Standardizing predictors and outputs in a hierarchical model

eolica · January 13, 2018, 8:30pm

Hello everyone,

First of all thanks for the StanCon—it was a great experience.
Here is a question that I have been discussing there and many suggested that I post it on the Forum.

My question is about Manual Section 28.11 Standardizing Predictors and Outputs (v. 2.17.0), where it is suggested that we standardize our inputs as part of optimization. The model written is a very simple one predictor population variable model of y_{n} = alpha + beta * x_{n} + epsilon_{n}. I was wondering how to back out the coefficients in the generated quantities block when x is actually a hierarchical variable.

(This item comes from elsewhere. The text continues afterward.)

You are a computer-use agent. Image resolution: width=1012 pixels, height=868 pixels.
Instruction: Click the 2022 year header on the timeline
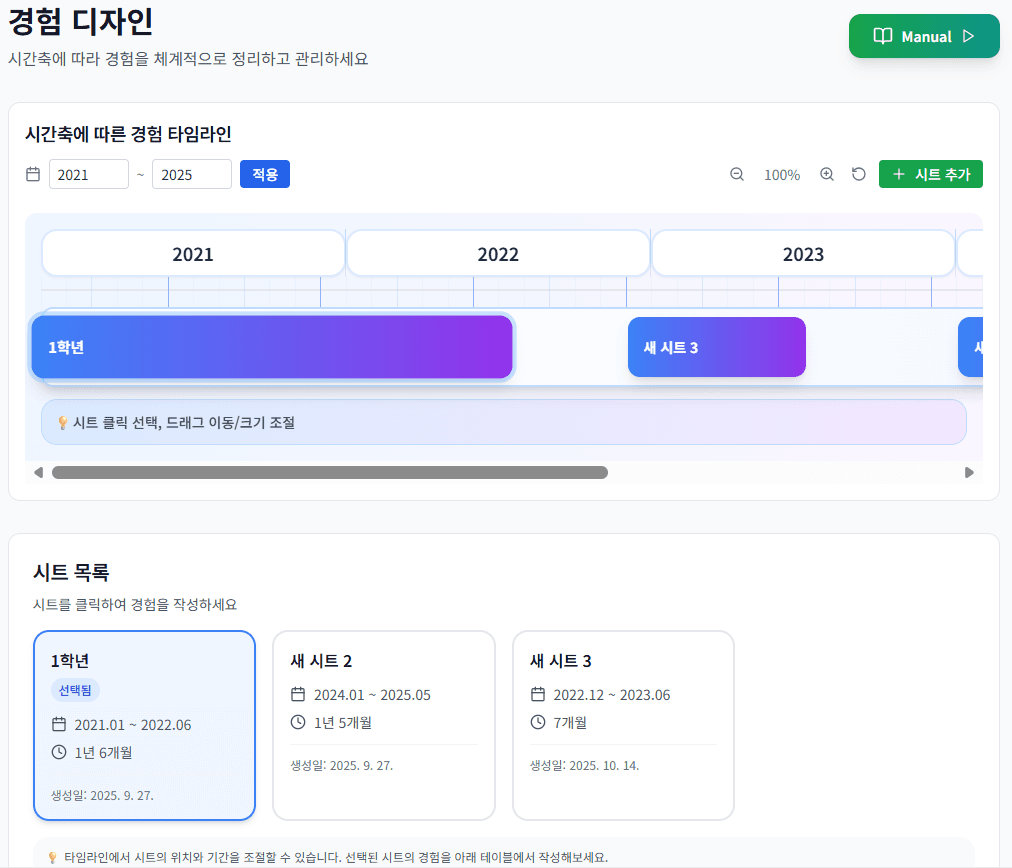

That is, for example:

data {
    int<lower=0> N;
    int<lower=0> G; // Number of groups
    vector[N] y;
    vector[N] x;
    int<lower=0> group[G]; // Group indicators
}
transformed data {
    vector[N] x_std;
    vector[N] y_std;
    x_std = (x - mean(x)) / sd(x);
    y_std = (y - mean(y)) / sd(y);
}
parameters {
    real alpha_std;
    real beta_std;
    real<lower=0> sigma_std;
}
model {
    alpha_std ~ normal(0, 10);
    beta_std ~ normal(0, 10);
    sigma_std ~ cauchy(0, 5);
    for (n in 1:N)
        y_std[n] ~ normal(alpha_std + beta_std * x_std[group[n]], 
                          sigma_std);
}

The formulas offered in the manual (page 361) will not be applicable in this case because of the block diagonal structure in the covariance matrices. rstanarm seems to be doing it via autoscale = TRUE but it’s difficult to see how I should replicate that prior_summary and scaling/transforming part when I write my own lower Stan code.

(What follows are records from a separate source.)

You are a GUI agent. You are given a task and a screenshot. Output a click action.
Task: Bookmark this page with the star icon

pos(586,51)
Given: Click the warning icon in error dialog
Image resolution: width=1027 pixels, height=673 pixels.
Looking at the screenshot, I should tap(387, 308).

Can someone offer me guidance to this for example using the same multivariate regression example in Section 9.13 (pp. 152-153)?

Sincerely,
Silvia

bgoodri · January 13, 2018, 9:05pm

The formulas for obtaining unstandardized regression coefficients still hold in the hierarchical case, except you would not usually standardized the predictors with the global mean and standard deviation. If you were to do something, it would usually involve the group-specific mean and group-specific standard deviation, in which case you would need to unstandardize with the group-specific statistics.

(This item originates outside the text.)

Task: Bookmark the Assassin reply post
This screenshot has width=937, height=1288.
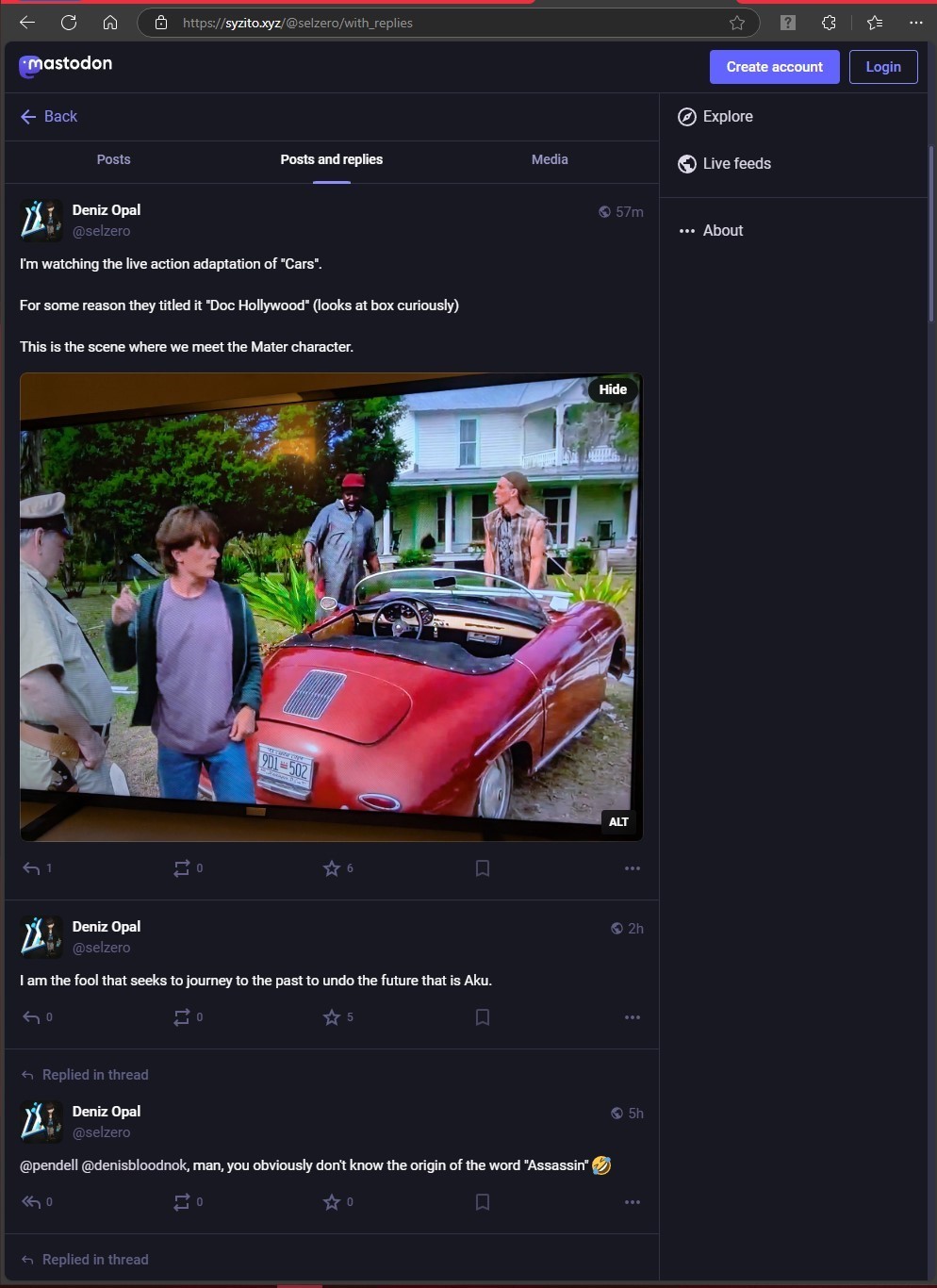Action: [483, 1202]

However, the advice in that section of the manual is not very good. You should not be standardizing the outcome variable ever and standardizing the predictors is not that great an idea either. It is okay to divide by constants to change the units, but dividing by the standard deviation is not that generative. What the rstanarm package actually does is to change the scale of the priors rather than rescaling the predictor, but even that only makes sense when you only have one predictor. In the usual case that you have multiple predictors, you generally want to utilize the QR = TRUE argument in rstanarm, which both orthogonalizes and standardizes the predictors, or do the same thing in your own code, which is explained in section 9.2 of the Stan User Manual and a case study.

eolica · January 14, 2018, 12:10am

Thank you Ben for the great reply—I should have mentioned that you already recommended QR reparameterization! Thank you for clarifying about the manual advice and rstanarm as well.

avehtari · January 15, 2018, 4:14am

That is a bit strongly stated and it’s not that black and white.

Just be aware that it doesn’t work with n<p.

bgoodri · January 15, 2018, 4:49am

When should someone standardize the outcome besides the rare case where the data-generating process has a known standard deviation?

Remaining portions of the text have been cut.